Tous les yeux se détournent des festivités pour converger sur nous. Cinq hommes et six femmes sont réunis autour d'une immense table dont ils ne couvrent que la moitié. Alaster ne s'immobilise pas; il poursuit sa route jusqu'à un siège vide, entre un vieille homme à l'air trop charmant pour n'être nul autre que le patron et un autre dans la trentaine qui porte un complet du même style qu'Al, mais dans une teinte de jaune, plus près du doré. Moutarde distinguée.

— Ah, Al. Nous nous apprêtions à lancer un avis de recherche, déclare le quinquagénaire au sourire affable.

— Ce n'est pas dans tes habitudes d'être en retard, mais maintenant je comprends mieux...

L'homme au costume jaune me balaie de son regard perçant et esquisse un sourire qui me fait frissonner. Un psychopathe qui ne prend pas la peine de le cacher.

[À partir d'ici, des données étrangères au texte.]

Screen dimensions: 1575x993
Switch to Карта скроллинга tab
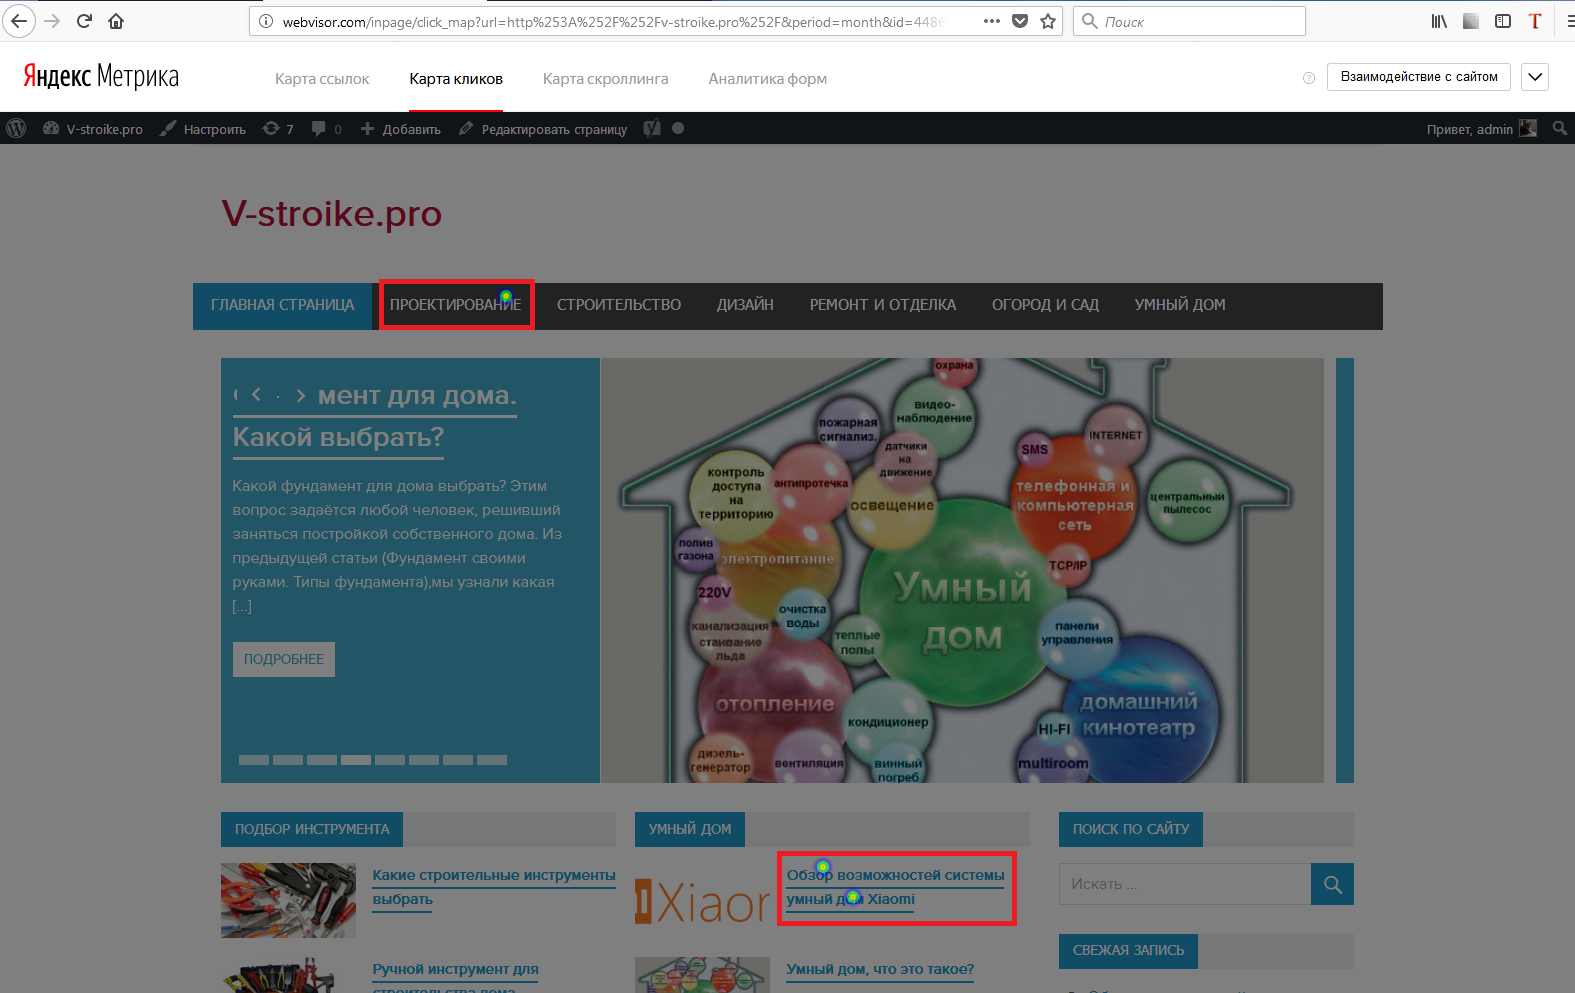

Je ne sais pas si je dois être soulagée devant l'absence d'apparence de gentilhomme projetée, ou effrayée par le niveau de psychopathie qu'il doit réellement cacher.

— Veuillez m'excuser, messieurs, j'ai eu... un imprévu, répond Alaster en s'asseyant.

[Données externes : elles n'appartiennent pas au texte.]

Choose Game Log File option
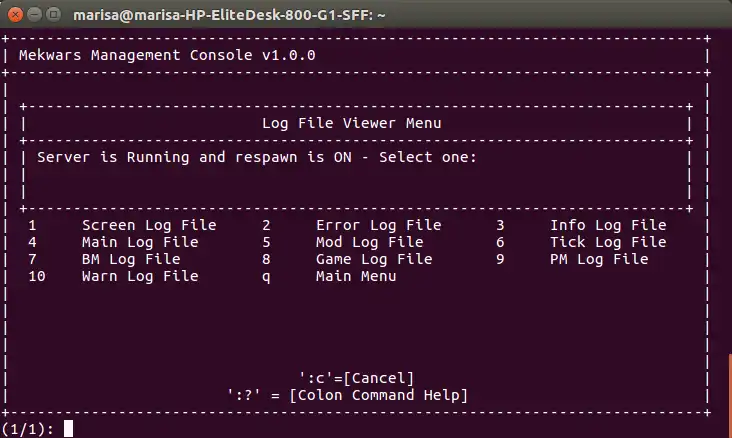coord(374,259)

Il me remorque jusqu'à ses genoux, où je m'assieds le plus élégamment possible, en croisant les jambes sous les yeux appréciateurs de son comparse doré. Ce dernier ne perd pas une miette du spectacle, en dépit du fait qu'il est lui-même accessoirisé ce soir. La femme qui l'accompagne me zieute de façon hautaine. C'est un canon de beauté très bien maquillé, elle n'a rien à m'envier, sauf peut-être mon « propriétaire », plus séduisant que le sien. Appuyée sur les épaules de l'homme au costume scintillant, elle sert d'écharpe humaine de luxe.

Je remarque que presque tous les hommes autour de la table portent un tel accessoire. Une seule femme n'est pas accompagnée. D'origine afro-américaine, elle est une beauté brute mise en valeur par son maquillage discret et son regard intelligeant. Elle est vêtue sobrement, d'un tailleur pantalon gris, mais ses traits faciaux découpés à la serpe et ses lèvres charnues sont éblouissants, comme ses cheveux raidis et l'énorme frange qui donne l'impression qu'elle y cache ses ambitions. Elle a l'oeil vif, et le sourire pincé. Elle est ici pour affaires, et rien d'autre.

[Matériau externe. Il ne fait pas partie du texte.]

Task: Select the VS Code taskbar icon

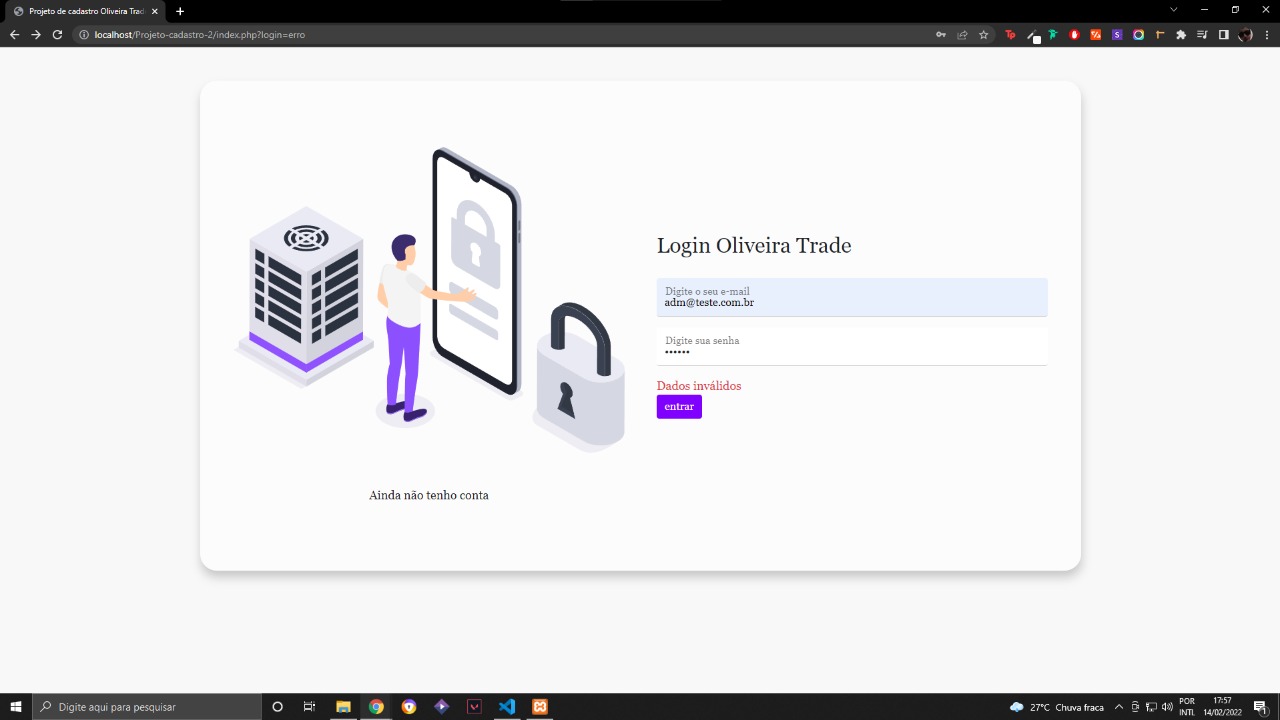Action: 506,706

J'imagine que si elle était accompagnée d'un homme objet, elle perdrait toute crédibilité.

— Tu les choisis moins jolies d'habitude... aurais-tu enfin été chercher ta compagnie à la même place que moi?

L'homme au costume doré m'inspecte avec l'œil de l'acheteur, et je frémis. Juste avant d'entrer, Alaster m'a prévenue que je serais objectifiée de mille et une façons, mais la réalité est stupéfiante.

— Je n'oserais pas, Fort', répond Alaster. J'aurais peur de passer derrière toi.

Je ne veux pas connaître le fondement de ce commentaire, mais à en juger par le ton employé, ce n'est pas un compliment. Ledit Fort' redresse pourtant l'échine, fier comme un paon face à ce qui pourrait passer pour une flatterie sur ses prouesses sexuelles. Pour ma part, je retiens une moue horrifiée de justesse en tournant les yeux vers Al, qui m'attire pour un baiser en appuyant une main sur mon postérieur. Fort' ne nous quitte pas des yeux; il en profite même pour me donner une tape sur la fesse qu'Al semble exposer volontairement aux regards. Je sens l'air frais où sa main n'est pas posée.

— Elle a un super cul en tout cas. Je me le ferais bien quand tu auras fini avec... je n'ai aucun problème à passer derrière toi, Al, tu le sais bien.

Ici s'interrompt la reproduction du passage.